(Text provided begins)

It has been found heretofore that the most efficient collection or 
precipitation of particles occurs when their resistivity is about 10.sup.8 
-10.sup.10 ohm-centimeters. When the resistivity is lower than this, e.g., 
in the collection of highly conductive dusts, the dust particle loses it 
charge immediately upon reaching the collecting electrode. Once the charge 
is lost, the particle re-entrains back into the gas stream and has to be 
charged again. This results in a considerable loss of efficiency.

(Text provided ends)
(Information shown begins)

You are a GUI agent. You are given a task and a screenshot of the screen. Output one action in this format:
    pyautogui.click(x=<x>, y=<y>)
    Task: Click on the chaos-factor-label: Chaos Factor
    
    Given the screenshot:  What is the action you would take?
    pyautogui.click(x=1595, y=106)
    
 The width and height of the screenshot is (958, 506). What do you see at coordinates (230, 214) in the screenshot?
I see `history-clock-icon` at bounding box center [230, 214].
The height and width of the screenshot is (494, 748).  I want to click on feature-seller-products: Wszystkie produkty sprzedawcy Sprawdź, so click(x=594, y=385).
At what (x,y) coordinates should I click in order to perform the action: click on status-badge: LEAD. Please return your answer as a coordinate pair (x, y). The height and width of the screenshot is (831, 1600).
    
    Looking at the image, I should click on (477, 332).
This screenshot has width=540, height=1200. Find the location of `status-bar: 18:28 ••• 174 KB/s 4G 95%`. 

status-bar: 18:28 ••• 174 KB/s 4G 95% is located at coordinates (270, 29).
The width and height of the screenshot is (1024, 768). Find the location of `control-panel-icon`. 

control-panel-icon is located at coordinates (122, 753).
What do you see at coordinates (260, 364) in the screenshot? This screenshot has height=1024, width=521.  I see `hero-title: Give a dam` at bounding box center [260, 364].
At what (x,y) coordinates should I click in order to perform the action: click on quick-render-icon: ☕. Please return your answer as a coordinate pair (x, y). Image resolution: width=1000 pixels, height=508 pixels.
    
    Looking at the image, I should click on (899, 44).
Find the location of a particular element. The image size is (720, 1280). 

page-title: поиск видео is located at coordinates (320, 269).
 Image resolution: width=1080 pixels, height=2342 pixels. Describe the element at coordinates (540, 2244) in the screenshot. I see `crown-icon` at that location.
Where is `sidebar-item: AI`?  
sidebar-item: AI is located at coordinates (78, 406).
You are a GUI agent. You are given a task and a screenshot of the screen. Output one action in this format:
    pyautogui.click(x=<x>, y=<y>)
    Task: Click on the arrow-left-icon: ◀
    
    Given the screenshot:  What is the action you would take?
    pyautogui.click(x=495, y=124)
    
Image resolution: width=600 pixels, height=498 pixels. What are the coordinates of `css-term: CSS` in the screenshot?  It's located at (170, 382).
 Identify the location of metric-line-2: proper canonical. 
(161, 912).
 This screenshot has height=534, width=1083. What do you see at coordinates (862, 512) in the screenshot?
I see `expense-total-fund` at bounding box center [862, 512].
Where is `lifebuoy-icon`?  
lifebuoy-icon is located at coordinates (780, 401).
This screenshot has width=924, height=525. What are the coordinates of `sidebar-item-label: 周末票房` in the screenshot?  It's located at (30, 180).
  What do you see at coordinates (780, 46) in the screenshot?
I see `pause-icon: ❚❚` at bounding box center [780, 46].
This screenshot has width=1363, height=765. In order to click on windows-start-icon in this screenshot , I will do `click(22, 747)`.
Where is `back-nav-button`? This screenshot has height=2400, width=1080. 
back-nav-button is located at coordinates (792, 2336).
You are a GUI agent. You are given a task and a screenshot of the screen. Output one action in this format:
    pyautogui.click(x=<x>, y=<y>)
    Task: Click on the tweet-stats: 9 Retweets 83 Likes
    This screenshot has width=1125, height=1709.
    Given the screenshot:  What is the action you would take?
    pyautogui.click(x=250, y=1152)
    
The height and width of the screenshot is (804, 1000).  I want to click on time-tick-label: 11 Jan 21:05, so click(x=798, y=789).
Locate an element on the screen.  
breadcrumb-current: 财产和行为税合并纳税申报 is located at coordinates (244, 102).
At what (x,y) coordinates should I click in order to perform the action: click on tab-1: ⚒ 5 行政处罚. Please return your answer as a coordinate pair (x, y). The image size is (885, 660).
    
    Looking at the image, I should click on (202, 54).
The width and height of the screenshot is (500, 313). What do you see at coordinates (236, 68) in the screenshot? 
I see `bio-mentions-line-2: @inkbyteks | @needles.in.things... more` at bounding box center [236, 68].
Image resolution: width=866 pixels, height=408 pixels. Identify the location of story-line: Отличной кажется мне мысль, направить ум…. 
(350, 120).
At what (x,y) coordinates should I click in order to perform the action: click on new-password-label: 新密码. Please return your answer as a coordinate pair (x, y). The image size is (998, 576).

(Information shown ends)

■ **Exercise aim**
Resume the passage on particle resistivity in electrostatic precipitation, carrying on after its final sentence.

■ **Written response**
Conversely, when the resistivity is higher than this, e.g., in the 
collection of highly resistive dusts, the dust particles act as electrical 
insulators and cannot conduct charges on the collected dust layer to the 
grounded electrode. As this condition progresses, the voltage drop across 
the dust layer increases, causing a drop in the applied voltage between 
the high voltage emitting wire and grounded electrode. Since high applied 
voltage is required to maintain corona current, the current also drops, 
causing the precipitator performance to deteriorate. As the voltage across 
the dust layer increases, eventually the dielectric strength of the dust 
layer is exceeded, back ionization occurs and the precipitator becomes no 
better than a settling chamber. However, when the particles are of the 
preferred resistivity, a balance is achieved between the tendency to have 
either overcharged or undercharged particles and optimum precipitation 
efficiency results.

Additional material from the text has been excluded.